START PAGE EXCERPT

By GARRET JAROS/YachatsNews
The passage of emergency legislation providing $96 million to restructure Oregon’s public defense commission may take a while to impact a shortage of public defenders and a significant backlog of criminal cases in Lincoln County.
What kind of impact the infusion of money from the 2023 Legislature will make, when that will happen and whether it will iron out the issues that created attorney shortages and constitutional issues remains unclear.
Spared for much of the past year, the shortage of defense lawyers for people who cannot afford them hit Lincoln County two months ago.
“I have not been able to appoint counsel for indigent defendants since May,” said Lincoln County Circuit Court Judge Sheryl Bachart. “The entire state is facing a crisis where defense attorneys are not accepting appointments on new cases.”
At the end of June, that meant 160 Lincoln County defendants remained in limbo – including eight of them in jail — while waiting for their day in court.
The Oregon Coast Defenders consortium is a pool of lawyers who represent indigent defendants in Lincoln County. It ran out of lawyers to handle the workload in the last half of April, under guidelines set by the state’s Oregon Public Defense Services Commission.
“In other words, the lawyers were tapped out under the system that the bureaucracy created,” said Guy Greco, retired longtime Newport criminal attorney and current administrator of the consortium. “They couldn’t do any more work. Given the workloads imposed they don’t have enough lawyers in the state to do the work.”

END PAGE EXCERPT
START STORED DATA

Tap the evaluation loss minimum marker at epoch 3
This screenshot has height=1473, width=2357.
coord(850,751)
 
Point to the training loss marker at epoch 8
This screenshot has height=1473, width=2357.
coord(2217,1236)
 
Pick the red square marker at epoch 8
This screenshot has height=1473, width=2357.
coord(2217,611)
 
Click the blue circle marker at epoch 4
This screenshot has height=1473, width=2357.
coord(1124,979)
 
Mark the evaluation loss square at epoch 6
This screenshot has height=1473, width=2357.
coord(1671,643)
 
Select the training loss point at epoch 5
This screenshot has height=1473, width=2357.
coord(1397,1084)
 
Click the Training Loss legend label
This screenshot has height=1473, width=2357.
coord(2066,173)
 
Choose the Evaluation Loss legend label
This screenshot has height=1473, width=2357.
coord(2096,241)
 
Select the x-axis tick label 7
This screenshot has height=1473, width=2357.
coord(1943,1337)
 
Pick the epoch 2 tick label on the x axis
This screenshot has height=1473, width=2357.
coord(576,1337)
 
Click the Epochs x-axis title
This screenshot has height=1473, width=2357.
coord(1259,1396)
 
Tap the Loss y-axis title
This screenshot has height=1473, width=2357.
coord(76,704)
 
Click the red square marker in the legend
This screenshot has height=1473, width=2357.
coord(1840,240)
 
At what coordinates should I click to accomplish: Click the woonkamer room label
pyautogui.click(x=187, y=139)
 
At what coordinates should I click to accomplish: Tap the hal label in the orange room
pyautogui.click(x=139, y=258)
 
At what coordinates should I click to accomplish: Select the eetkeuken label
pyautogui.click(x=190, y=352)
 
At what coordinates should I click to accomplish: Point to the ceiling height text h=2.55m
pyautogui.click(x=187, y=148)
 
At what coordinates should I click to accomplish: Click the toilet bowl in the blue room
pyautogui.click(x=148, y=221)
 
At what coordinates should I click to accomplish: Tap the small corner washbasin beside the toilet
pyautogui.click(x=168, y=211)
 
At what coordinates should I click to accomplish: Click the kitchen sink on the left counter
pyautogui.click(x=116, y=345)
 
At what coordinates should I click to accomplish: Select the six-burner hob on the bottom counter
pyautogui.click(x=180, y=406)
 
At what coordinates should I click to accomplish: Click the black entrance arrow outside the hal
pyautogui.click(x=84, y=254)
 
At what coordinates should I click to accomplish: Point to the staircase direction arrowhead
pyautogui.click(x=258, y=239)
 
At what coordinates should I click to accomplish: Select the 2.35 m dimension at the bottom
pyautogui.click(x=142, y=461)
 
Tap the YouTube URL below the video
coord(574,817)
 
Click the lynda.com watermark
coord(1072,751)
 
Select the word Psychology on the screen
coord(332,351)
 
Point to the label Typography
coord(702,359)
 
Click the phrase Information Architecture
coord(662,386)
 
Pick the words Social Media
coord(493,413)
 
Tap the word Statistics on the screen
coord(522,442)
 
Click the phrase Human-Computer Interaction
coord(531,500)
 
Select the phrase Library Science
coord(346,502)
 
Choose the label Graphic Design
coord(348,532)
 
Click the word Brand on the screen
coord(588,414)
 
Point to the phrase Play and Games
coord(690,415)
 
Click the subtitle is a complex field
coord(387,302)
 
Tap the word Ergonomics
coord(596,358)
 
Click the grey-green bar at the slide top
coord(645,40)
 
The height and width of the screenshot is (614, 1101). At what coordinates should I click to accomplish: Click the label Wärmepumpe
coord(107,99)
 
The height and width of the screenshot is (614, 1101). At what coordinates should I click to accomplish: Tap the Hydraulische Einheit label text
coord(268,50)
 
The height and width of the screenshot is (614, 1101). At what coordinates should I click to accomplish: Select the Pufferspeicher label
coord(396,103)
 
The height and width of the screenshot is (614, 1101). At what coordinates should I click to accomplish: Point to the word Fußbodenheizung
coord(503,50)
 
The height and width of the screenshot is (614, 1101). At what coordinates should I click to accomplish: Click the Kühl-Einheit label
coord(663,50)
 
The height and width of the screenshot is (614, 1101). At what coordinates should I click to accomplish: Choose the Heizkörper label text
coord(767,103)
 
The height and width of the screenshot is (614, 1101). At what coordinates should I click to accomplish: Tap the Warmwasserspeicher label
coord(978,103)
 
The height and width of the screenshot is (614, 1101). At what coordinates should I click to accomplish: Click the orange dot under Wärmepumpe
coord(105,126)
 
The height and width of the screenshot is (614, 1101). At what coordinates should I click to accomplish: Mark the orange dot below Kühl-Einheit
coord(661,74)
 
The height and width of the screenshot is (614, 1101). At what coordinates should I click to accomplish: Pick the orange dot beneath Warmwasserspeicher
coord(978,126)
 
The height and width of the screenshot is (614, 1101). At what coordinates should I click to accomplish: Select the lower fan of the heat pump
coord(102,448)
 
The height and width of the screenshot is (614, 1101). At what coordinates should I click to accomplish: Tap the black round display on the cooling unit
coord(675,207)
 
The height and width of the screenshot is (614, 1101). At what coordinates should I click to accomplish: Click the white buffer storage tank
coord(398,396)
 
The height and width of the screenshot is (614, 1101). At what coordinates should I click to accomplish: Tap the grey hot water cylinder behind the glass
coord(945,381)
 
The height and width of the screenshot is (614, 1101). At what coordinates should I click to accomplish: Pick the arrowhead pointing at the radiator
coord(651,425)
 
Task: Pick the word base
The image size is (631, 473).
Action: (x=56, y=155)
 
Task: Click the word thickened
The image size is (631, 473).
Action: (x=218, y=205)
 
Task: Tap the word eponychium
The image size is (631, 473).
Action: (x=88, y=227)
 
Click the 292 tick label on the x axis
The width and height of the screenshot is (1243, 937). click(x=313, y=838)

END STORED DATA

> _TASKS TO CARRY OUT_
1: In the article on Lincoln County's public defender shortage, how many defendants in the county were still waiting for their day in court at the end of June?
2: Please reproduce the article on Lincoln County's public defender shortage word for word, starting at "By GARRET JAROS/YachatsNews" and ending at "issues remains unclear.".

> _SOLUTIONS TO THE TASKS_
1: 160 defendants, eight of them in jail.

2:
By GARRET JAROS/YachatsNews
The passage of emergency legislation providing $96 million to restructure Oregon’s public defense commission may take a while to impact a shortage of public defenders and a significant backlog of criminal cases in Lincoln County.
What kind of impact the infusion of money from the 2023 Legislature will make, when that will happen and whether it will iron out the issues that created attorney shortages and constitutional issues remains unclear.